Reste donc le problème de la reproduction et de la variation de l'espèce, propre aux organismes vivants. Cette force vitale - inhérente à la vie - et qui dépend d'une sélection "à la Darwin" marquerait donc ses préférences pour les organismes disposés à évoluer, capable à terme d'avoir une conscience. C'est le "principe intérieur de perfectionnement" ou "orthogenèse" invoqué par le botaniste suisse Karl von Nägeli en 1884.

Vers 1870, le célèbre théoricien de l'orthogenèse Theodor Eimer concédait déjà que la variation de la couleur des yeux chez les insectes n'avaient rien de nature adaptive.
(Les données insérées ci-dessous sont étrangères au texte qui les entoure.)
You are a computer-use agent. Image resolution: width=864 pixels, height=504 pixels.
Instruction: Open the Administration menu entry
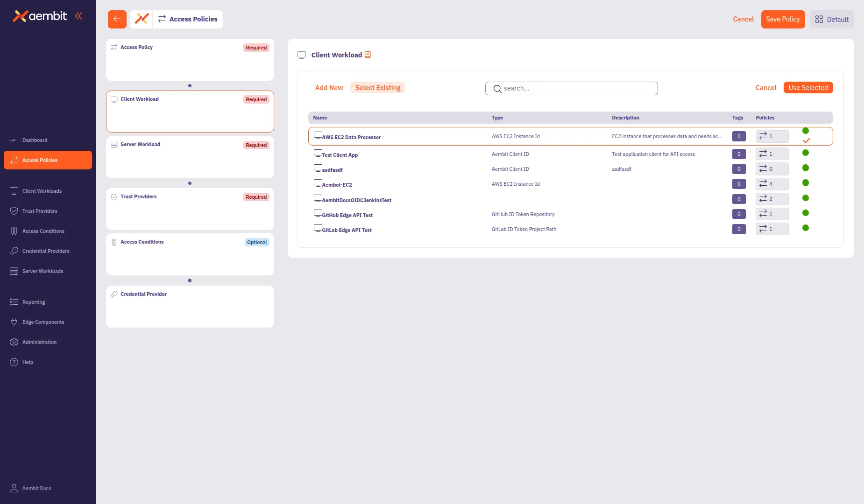[40, 342]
D'un autre côté, l'évolution avait conduit à l'extinction de nombreuses espèces.

La pieuvre est experte dans l'art du camouflage, elle est capable de mimétisme, elle voit et sent avec ses tentacules, utilise des outils pour chasser, édite son ARN pour s'adapter, peut survivre hors de l'eau, résoudre des problèmes complexes et même apprendre en regardant ses congénères. Document T.Lombry.

Pour Darwin l'évolution de la couleur des yeux pouvait s'expliquer par le mimétisme. Or le darwinisme ne tenait pas compte de l'attitude comportementale des individus qui, le cas échéant, pouvaient exercer une pression suffisante sur leur niche écologique pour agir sur leurs descendants. Cet effet se réalise de manière objective, c'est-à-dire sans nécessairement que les organismes en soient conscients. L'orthogenèse exclut tout recours au hasard et tend à exclure l'idée de progrès de la nature. Elle se rapproche donc des idées vitalistes - et fausses - de Henri Bergson[28] et s'oriente vers le spiritualisme.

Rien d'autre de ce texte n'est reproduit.